• **WORK TO COMPLETE**:
**a.** List everything that the Sesame Credit post says social credit systems aim to give a digital rating to.
**b.** Continue the Sesame Credit post from the point where it stops.

• **TEXT BLOCK**:
===
How social credit systems will make your life a video game – Sesame Credit

in german •  2 years ago 

What’s up friends?

Today I picked a technology topic that truly has the potential to lastingly change life for its users in a very dramatic way. It is common knowledge that apps are changing the way we behave and consume significantly – but usually we are in more or less full control on how much we let ourselves be influenced by technology – but for how much longer? The system I want to talk about today is called “Sesame Credit” and with that being said, let’s zoom into it.


Sesame Credit is a so called social credit scoring system, developed and marketed by the Ant Financial Services Group, which belongs to Alibaba, the biggest wholesale company in the world. If you never heard about Alibaba, which you most probably did, imagine it as the Chinese Amazon. Social credit systems are to a very far extent the invention of China and, so far, limited to its borders. Those systems aim to establish a digital rating e.g. scoring system for citizens, companies and organizations

The idea behind Sesame Credit is, that every user receives an individual credit rating based on his or her behavior. Behavior on the one hand means which physical goods one buys and on the other hand, what one says about the government as well as general politics. Today the system is still being tested – but the Chinese government claimed that it could be widely implemented and mandatory by around 2020 for the whole country. That means each and every Chinese citizen will be part of this system.
===
• **RECORDED DATA**:
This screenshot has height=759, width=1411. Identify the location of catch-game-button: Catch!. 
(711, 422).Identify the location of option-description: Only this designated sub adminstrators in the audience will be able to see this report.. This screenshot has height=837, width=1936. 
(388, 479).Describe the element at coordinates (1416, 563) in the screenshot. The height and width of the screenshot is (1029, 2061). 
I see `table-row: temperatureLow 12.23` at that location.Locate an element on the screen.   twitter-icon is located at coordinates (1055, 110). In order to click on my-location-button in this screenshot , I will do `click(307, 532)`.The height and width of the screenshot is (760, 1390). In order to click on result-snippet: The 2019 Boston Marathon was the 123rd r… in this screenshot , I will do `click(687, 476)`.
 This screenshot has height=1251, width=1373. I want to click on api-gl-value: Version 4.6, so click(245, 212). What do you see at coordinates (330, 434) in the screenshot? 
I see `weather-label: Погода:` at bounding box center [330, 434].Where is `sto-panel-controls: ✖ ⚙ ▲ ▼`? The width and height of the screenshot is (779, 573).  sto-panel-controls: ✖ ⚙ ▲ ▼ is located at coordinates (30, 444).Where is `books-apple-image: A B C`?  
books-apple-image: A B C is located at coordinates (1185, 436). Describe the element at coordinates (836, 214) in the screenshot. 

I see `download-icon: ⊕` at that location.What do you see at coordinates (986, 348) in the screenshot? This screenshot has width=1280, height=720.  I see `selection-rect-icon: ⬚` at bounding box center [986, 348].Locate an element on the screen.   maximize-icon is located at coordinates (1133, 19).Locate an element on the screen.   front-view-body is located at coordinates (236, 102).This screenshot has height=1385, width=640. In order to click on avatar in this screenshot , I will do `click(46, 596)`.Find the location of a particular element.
===
• **EXERCISE RESULTS**:
**a.** Citizens, companies and organizations.

**b.**
But before we discuss Sesame Credits’ possible impact, let’s take a look on the metrics behind the name:

Sesame credit basically measures four categories of user data:

  1. The amount / volume of goods that are being purchased regardless of their purpose
  2. Personal information of the user in order to make the service more "comprehensive"
  3. The timeliness of payments of bills
  4. The timeliness of payments of credit card debts

While the first two categories have rather minor impact on the rating, the latter two categories are what really drive the score. If you fail paying bills on time, your score and therefore your credit rating will be lowered significantly. But it’s all a game right? It can’t be that bad. Why should one even care about that?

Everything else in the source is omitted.